Homological algebra and sheaves

Question

Consider two exact diagram of sheaves of abelian groups on some topological space $X$ $$ 0\rightarrow \mathcal{A} \rightarrow \mathcal{B} \rightarrow \mathcal{C} \rightarrow 0$$ $$ 0\rightarrow \mathcal{D} \rightarrow \mathcal{E}\rightarrow \mathcal{F} \rightarrow 0$$ with with an epimorphism of complexes of abelian sheaves such that $\mathcal{A}(X)\rightarrow \mathcal{D}(X)$ and $\mathcal{B}(X)\rightarrow \mathcal{E}(X)$ are surjective. My question is if then $\mathcal{C}(X)\rightarrow \mathcal{F}(X)$ also is surjective?

Answer 1

I'll illustrate a way to approach questions like this using the spectral sequence associated to a double complex. Recall that a spectral sequence is a collection $\{E_r,d_r\}$ of abelian groups $E_r$ with maps $d_r:E_r\rightarrow E_r$ such that $d_r^2=0$, with isomorphisms $E_{r+1}\cong H(E_r)$, the cohomology of $E_r$ with respect to the differential $d_r$.

This is a lot of data, and I won't explain it how we obtain in this case, but this general process is explained in lots of places, for example, Eisenbud's Commutative algebra book.

In our case, $E_r$ will be graded, and the differential $d_r$ will have bidegree $(r,r-1)$, so we can view this is a grid of abelian groups with arrows, and we "take cohomology" to get access to the next "level" of arrows.

Our spectral sequence "converges" in the sense that for all $(a,b)$ eventually the differential coming into, and out of the $(a,b)$ spot is zero. So in our case, we are using the spectral sequence associated to the total complex of that diagram.

The general theorem we are using is that there is a spectral sequence with $E_0$ page just the double complex itself, with initial differentials the "down" arrows, and the $E_1$ page the cohomology with respect to these, with the $E_1$ differentials the "across" arrows induced on cohomology. Then there are the (more opaque) later pages and higher differentials. Now if your double complex had exact rows, by swapping the roles of across/down, we see that this different $E_1'$ page is zero, which tells us that the cohomology of the total complex is zero, so in our original spectral sequence, everything will need to cancel out eventually.
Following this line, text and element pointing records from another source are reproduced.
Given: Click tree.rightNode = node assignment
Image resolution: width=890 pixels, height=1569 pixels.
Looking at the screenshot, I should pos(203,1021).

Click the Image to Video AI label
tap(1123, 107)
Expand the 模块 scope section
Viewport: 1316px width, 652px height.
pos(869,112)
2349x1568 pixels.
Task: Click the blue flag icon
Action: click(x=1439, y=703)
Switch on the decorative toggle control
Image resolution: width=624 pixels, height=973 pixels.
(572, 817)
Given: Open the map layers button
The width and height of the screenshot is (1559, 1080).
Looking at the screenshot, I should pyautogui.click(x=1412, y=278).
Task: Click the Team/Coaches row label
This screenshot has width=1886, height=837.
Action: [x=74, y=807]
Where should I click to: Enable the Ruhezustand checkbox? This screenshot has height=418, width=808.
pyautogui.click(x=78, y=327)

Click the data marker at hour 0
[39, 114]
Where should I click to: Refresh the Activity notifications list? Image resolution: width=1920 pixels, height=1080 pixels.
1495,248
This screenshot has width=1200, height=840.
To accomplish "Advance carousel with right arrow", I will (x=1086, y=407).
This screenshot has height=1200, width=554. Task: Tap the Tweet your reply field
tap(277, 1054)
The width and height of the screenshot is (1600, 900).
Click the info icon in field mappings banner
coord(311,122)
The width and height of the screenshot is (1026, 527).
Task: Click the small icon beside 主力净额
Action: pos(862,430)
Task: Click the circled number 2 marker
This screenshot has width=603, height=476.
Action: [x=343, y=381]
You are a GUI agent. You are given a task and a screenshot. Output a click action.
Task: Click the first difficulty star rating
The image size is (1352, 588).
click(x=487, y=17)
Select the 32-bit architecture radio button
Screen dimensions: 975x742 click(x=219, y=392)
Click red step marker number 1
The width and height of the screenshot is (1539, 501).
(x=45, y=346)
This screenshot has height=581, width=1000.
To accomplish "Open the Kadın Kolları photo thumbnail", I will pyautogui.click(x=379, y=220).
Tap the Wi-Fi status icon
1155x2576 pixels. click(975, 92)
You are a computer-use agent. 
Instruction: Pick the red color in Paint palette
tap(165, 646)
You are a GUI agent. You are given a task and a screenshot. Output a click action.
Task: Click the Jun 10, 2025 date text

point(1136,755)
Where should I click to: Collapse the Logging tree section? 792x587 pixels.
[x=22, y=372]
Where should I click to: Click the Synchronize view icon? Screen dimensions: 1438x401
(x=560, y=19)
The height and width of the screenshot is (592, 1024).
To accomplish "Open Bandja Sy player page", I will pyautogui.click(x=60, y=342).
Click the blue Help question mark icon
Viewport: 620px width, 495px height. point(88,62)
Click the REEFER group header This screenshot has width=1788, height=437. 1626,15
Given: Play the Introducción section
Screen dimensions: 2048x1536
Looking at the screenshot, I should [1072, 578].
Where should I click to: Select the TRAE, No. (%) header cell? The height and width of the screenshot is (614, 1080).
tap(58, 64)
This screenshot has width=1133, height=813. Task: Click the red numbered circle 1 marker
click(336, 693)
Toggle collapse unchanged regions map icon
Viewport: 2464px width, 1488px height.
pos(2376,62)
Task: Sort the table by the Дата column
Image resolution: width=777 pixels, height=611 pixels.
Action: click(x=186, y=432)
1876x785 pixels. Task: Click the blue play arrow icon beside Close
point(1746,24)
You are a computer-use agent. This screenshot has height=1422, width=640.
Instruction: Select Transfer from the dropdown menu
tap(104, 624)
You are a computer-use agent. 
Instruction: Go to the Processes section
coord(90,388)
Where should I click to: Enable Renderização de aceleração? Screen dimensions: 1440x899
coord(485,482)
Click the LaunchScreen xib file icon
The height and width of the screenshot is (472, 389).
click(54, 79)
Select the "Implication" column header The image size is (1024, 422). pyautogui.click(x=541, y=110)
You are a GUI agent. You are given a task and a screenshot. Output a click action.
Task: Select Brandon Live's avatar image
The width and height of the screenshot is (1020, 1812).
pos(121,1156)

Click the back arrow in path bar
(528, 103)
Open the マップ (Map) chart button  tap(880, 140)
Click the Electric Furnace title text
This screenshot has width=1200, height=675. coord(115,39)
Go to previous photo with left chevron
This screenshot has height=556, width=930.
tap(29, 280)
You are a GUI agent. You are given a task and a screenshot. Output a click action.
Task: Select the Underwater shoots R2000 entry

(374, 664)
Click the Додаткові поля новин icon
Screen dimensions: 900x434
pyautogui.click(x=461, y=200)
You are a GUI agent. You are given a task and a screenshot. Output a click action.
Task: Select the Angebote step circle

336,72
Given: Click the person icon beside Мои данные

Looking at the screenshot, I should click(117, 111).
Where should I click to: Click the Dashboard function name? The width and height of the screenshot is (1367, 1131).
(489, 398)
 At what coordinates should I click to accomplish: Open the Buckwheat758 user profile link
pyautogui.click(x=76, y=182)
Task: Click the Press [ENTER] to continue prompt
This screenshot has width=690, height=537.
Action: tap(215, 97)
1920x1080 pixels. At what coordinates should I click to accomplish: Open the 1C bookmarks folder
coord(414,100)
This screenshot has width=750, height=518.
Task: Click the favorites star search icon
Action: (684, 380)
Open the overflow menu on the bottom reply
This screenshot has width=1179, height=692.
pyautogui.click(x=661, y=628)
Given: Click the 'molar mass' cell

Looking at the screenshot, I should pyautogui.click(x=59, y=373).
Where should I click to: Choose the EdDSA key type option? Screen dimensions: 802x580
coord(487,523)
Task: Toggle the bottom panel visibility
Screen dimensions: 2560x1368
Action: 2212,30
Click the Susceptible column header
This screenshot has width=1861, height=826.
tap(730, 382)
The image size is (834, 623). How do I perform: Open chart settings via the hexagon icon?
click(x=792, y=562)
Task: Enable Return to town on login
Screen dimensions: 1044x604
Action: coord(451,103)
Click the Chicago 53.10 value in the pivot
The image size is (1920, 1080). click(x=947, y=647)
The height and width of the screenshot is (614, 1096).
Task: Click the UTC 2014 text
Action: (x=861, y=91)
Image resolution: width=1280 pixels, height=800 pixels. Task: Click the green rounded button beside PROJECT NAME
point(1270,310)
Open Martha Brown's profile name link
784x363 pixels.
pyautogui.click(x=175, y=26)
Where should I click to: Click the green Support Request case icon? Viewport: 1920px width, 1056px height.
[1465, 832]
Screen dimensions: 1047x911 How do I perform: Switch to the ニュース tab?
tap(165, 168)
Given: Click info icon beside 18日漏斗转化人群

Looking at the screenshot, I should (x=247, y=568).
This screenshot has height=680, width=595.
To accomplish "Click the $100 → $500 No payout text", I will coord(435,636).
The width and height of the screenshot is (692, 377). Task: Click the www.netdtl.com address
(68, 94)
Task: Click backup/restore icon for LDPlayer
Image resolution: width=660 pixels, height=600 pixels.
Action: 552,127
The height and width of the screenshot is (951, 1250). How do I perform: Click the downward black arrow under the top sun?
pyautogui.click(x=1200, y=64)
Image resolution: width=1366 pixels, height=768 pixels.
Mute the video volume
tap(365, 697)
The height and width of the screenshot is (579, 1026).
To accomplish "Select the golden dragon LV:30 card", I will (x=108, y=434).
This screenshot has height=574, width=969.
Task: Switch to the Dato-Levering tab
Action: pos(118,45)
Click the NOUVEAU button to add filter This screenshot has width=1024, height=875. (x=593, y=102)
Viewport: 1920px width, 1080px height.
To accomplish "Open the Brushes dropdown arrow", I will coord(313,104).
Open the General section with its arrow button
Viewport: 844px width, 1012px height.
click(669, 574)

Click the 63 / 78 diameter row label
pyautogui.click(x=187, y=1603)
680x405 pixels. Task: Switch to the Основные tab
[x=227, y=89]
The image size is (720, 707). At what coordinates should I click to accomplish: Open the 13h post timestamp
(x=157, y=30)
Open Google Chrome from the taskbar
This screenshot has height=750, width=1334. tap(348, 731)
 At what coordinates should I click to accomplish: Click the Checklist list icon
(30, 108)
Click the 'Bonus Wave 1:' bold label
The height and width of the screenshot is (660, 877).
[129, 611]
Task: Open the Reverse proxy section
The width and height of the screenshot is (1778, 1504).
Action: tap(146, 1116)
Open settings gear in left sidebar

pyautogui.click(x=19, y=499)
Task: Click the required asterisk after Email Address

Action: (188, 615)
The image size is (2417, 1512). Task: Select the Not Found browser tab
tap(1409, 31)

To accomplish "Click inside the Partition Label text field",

This is a lot of generalities, and I'm not justifying these assertions really, but part of the charm is that you don't need to know how the inner parts work necessarily to use spectral sequences, like how you don't need to understand how an engine works to be able to drive.

So lets see what this looks like in your diagram. First, we take global sections, and the long exact sequence in cohomology to get the first diagram, I've drawn the relevant part only. I've also simplified the notation, and am using $A,B,C$ to mean the global sections of these sheaves. Then we have the zeroth, first, and second pages of the spectral sequence, using $A'$ to mean cohomology with respect to the previous differential.

We know that everything eventually cancels out, and this will occur for us on the third page, since then all differentials are zero. So the $d_2$ differentials are all isomorphisms. For instance, we see that $A'',B'',C'',H^1(A)''$ are all zero already on this page. Now to actually answer your question, note that if $H^1(D)'$ and $H^1(B)''$ are zero, then we have the differentials out of $F'$ and $F''$ are both trivial, so we have $F'=F''=0$. This then implies that your original map was surjective on the global sections of $F$. This is implied if both $B$ and $D$ are flasque, but one could use these less clear but more precise weaker conditions too. One may also note here that this is a totally general technique, and more generally proves all the basic homological lemmas very quickly, and tells you how to discover them yourself for more exotic diagrams.